Doch damals kamen schon statt der kalkulierten 3.500 Zuschauer im Schnitt mehr als 8.000 ans Millerntor; 18.500 wollten das Rückspiel im Aufstiegskampf sehen, obwohl der FC das Hinspiel in Homburg 1:3 verloren hatte trotz des Führungstors von Fred Klaus.
In jenem Rückspiel gelang zwar ein Sieg, aber leider nur ein 2:1, ein Tor zu wenig, das ein Jahr weiter zweite Liga bedeutete.
Der Goalgetter Wenzel schaffte zwar nur 7 Tore in der regulären Saison; mit 15 Treffern sprang damals allerdings ein Altbekannter in die Bresche; der Gerber-Franz bei seinem dritten Besuch am Millerntor, nachverpflichtet für 30.000 DM von Hannover 96 (im Folge- dem Aufstiegsjahr, sollte Wenzel 16 Tore schaffen; Gerber schied wegen einer Verletzung schon frühzeitig aus und wurde Sportinvalide)
Nun kommt jene Saison, die das Glücksgefühl bedeutete, die uns hinführt zum Ende und zum Anfang der Geschichte.

Der Kader 87/88
Tor:  Ippig, Thomforde
Abwehr:  Demuth, Duve, Kock, Olck, Studer, Trulsen, Ulbricht, Zander
Mittelfeld:  Bargfrede, Beermann, Gronau, Jensen, Timm
Angriff:  Dahms, Gerber, Golke, Klaus, Koy, Pfennig, Wenzel
Trainer:  Willi Reimann bis 09.11.1987  -  Helmut Schulte ab 11.11.1987

Der FC St. Pauli entwuchs der 2. Liga, stand nur am 2. Spieltag und zu einer Schwächephase zum Ende der Hinrunde nicht auf einem Aufstiegsplatz.

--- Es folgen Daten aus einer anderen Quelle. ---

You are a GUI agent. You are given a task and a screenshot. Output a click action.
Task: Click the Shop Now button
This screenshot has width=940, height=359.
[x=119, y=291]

In jene Phase fiel auch damals einer der kuriosesten Trainerwechsel der Fußballgeschichte.
Nicht, daß Reimann seinen Job etwa schlecht gemacht hätte – er machte ihn vielleicht sogar etwas zu gut und weckte so die Begehrlichkeiten des großen Nachbarn aus Bahrenfeld, der damals in einer schweren Krise steckte.

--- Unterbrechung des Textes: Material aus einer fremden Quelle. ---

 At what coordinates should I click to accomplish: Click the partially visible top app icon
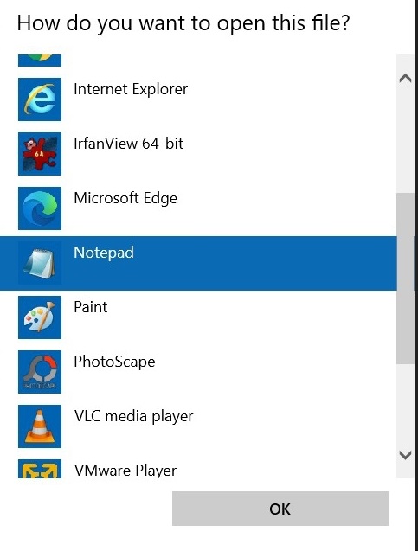pyautogui.click(x=40, y=61)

Deren Trainer Josip Skoblar hatte die Truppe heruntergewirtschaftet, so suchte Manager Magath nach einer Alternative und rief seinen alten Kumpel aus Landesmeistercupsieger Zeiten an...Reimann, der bei den Fans immer schon im Verdacht gestanden hatte, eine verkappte Rothose zu sein, bat um die Freigabe für einen Wechsel.
Und der FC St. Pauli, klamm wie immer, stimmte zu, denn der HSV bot – ein Novum im deutschen Profifußball – eine Ablöse: 600.000 DM.
Das Ganze vollzog sich binnen zwei Tagen; so schnell war kein neuer Trainer zu bekommen
und so fragte der Präsident Dr. Paulick den Co-Trainer, ob er sich zutraue, das Amt zu übernehmen...Helmut Schulte reagierte mit einem netten Vergleich des Trainerassistenten mit dem des amerikanischen Vizepräsidenten „auch der muß bereit sein, binnen einen Tages das mächtigste Land der Welt zu regieren“ und wurde so der neue Chef.
“Eine Übergangslösung bis zur Winterpause; dann verpflichten wir einen interessanten Mann, der sich uns aufdrängt.“ kommentierte Manager Schorsch Volkert.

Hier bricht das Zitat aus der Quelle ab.